The role of cities is critical in achieving Europe's objectives for a low carbon, resource-efficient and ecosystems resilient society.
Today, 72% of the total population of the European Union (EU) live in cities, towns and suburbs.[1] The environmental dimension of urban living is crucial for the health and well-being of their residents as well as the quality of the surrounding territories.[2] The 'Urban Audit'[3] data base and the 'Urban Atlas'[4] provide detailed information on major urban areas.
Various concepts have been coined to describe how complex interactions can impact on urban living (Figure 1).
The high concentration of people and economic activities in cities cause environmental pressures. Yet cities can be planned, designed, managed and governed in an increasingly efficient way.
The EU has had a substantial impact on the development of cities over recent decades through its cohesion policy and sectoral policies (e.g. water, waste, noise, air).

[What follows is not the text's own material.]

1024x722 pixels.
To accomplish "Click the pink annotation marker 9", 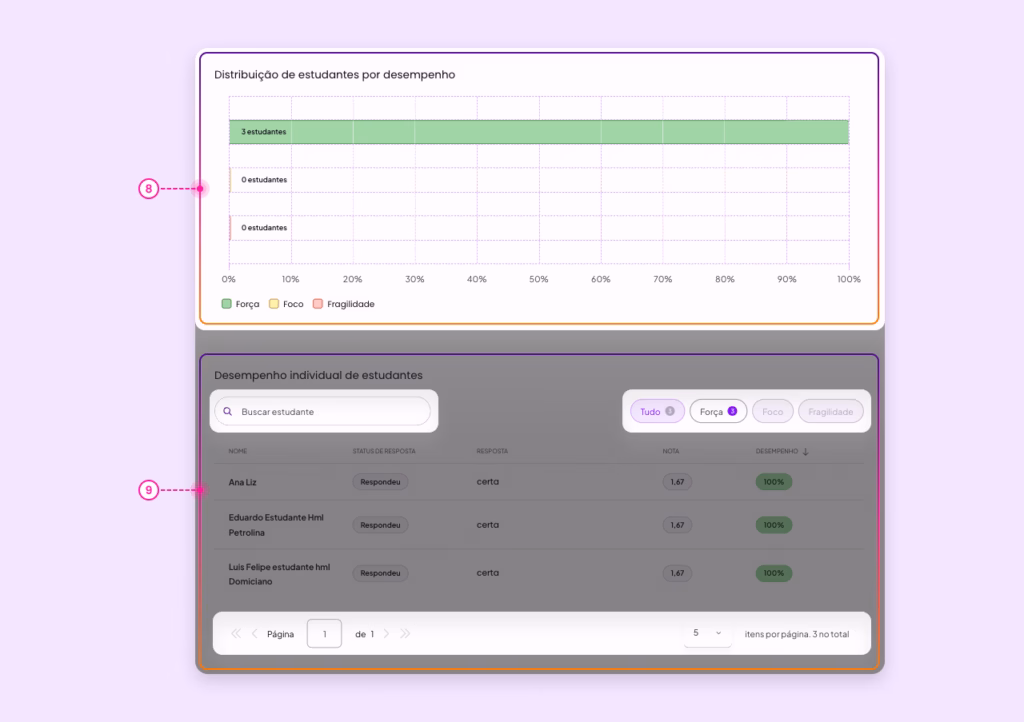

The Thematic Strategy on the Urban Environment[11] and the recent 7th Environment Action Programme (7th EAP)[12] promote integrated urban policy.
This could also apply for the principles of urban development in the EU as expressed in its 'Territorial Agenda of the European Union 2020'.[13] An intergovernmental process, coupled with the practical experiences gained through the European Regional Development Fund (ERDF), has led to clear principles of urban development. This is known as the acquis urbain.[14]
Cities depend on their neighbouring areas for supply and disposal services. The densification of urban areas is viewed as a way to reduce their spatial growth and the associated environmental impacts.
Urban sprawl versus urban density: Between 2000 and 2006 about 1 000 km2 of land[16] was covered every year by artificial surfaces.[17] Re-using land (e.g. rehabilitating industrial sites or contaminated land), which had previously been developed but is currently not in active use, is a way to further reduce land take. Around 2.5% of the increase in artificial surfaces[18] created between 1990 and 2000 came about through the recycling of already developed land.[19]
Typically, European cities are dense but they are becoming less dense at their boundaries. Emissions of greenhouse gases (GHG) are higher in commuter towns not only because of car dependency but also due to the characteristics of the buildings. This is because high energy housing, such as detached and semi-detached dwellings, is dominant.[20] Nevertheless some European urban areas continue to expand. There are large differences in the level of sprawl both between and within European countries (Figure 2).[21] The more areas are built up and the lower their intensity of use, the higher the degree of urban sprawl.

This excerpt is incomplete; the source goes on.